>> Start Extracted text

Even the Earth, when viewed from a distance from the vantage point of outer space, looks like a smooth round ball.
A person's life-cycle progresses through predictable phases of conception, pre-birth, birth, infancy, childhood, adolescence, young adulthood, mid-life, mature adulthood, and death.

It's all so smooth and uncomplicated. Right?

So, What's the Problem?

"How hard can it be?", is the phrase often mused by product managers and organizational leaders who drive solution design on an accelerated timetable. This utterance disavows the realities of the difficulties of rapidly designing a future state that must deliver value in order to succeed.

Designers, architects and team facilitators react to this utterance by shaking their collective heads.

Ask any business analyst. This kind of underestimation happens every day in institutions, large and small. Really.

The reality is that life, at the ground-level of personal experience, is fraught with challenges and problems even in the absence of a deadline. The institutional problem space is likewise compounded by the complexities of politics, operational climate and culture.
"The demand for accelerated change is pervasive. Responding to it requires an effective, efficient means of defining the problem space so that solution designers can create a future state solution that delivers value by actually solving the problems people are experiencing.

This is the context in which the spirit of agile design thrives."
​When organizational leadership mandates transformational change from on high at an accelerated pace, it often does so without respecting the complexities required to describe the problem space and design the solution. The resulting underestimation of effort creates a pressure cooker atmosphere for those tasked with designing and creating the future state in a hurry.

The resulting solution design efforts are staffed and funded with fewer resources with a shorter window of opportunity to define and describe the ideal future-state process design.

What's In Your Agile Designer Toolkit?

>> End Extracted text
>> Start Stored data

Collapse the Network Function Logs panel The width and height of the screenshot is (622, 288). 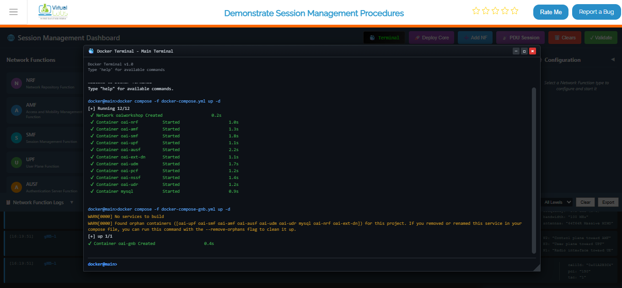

>> End Stored data

- [Work required] From the text on agile solution design, extract the stretch from "A person's life-cycle" through "and uncomplicated. Right?", word for word.

- [Response]
A person's life-cycle progresses through predictable phases of conception, pre-birth, birth, infancy, childhood, adolescence, young adulthood, mid-life, mature adulthood, and death.

It's all so smooth and uncomplicated. Right?